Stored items
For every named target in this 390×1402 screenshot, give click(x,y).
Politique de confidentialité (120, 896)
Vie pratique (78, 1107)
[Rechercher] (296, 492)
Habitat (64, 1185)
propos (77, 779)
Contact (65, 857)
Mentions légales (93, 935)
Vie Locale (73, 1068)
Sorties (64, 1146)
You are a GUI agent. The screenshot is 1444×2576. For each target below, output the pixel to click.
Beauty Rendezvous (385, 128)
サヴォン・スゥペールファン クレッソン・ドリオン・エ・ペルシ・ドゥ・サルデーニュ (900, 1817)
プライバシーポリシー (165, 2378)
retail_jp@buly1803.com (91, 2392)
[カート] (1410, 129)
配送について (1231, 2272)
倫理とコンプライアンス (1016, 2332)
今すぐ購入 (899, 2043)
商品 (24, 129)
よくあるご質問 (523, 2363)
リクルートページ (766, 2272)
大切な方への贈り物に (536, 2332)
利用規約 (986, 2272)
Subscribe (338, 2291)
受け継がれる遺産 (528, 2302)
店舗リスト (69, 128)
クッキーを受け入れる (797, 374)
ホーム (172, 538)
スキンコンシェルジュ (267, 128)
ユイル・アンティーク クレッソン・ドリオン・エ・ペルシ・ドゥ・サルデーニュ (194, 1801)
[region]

▸ **Goal of the exercise**
Work through the data above line by line and give the number of lines in which "target" occurs. Add nothing else.

▸ **Final answer**
2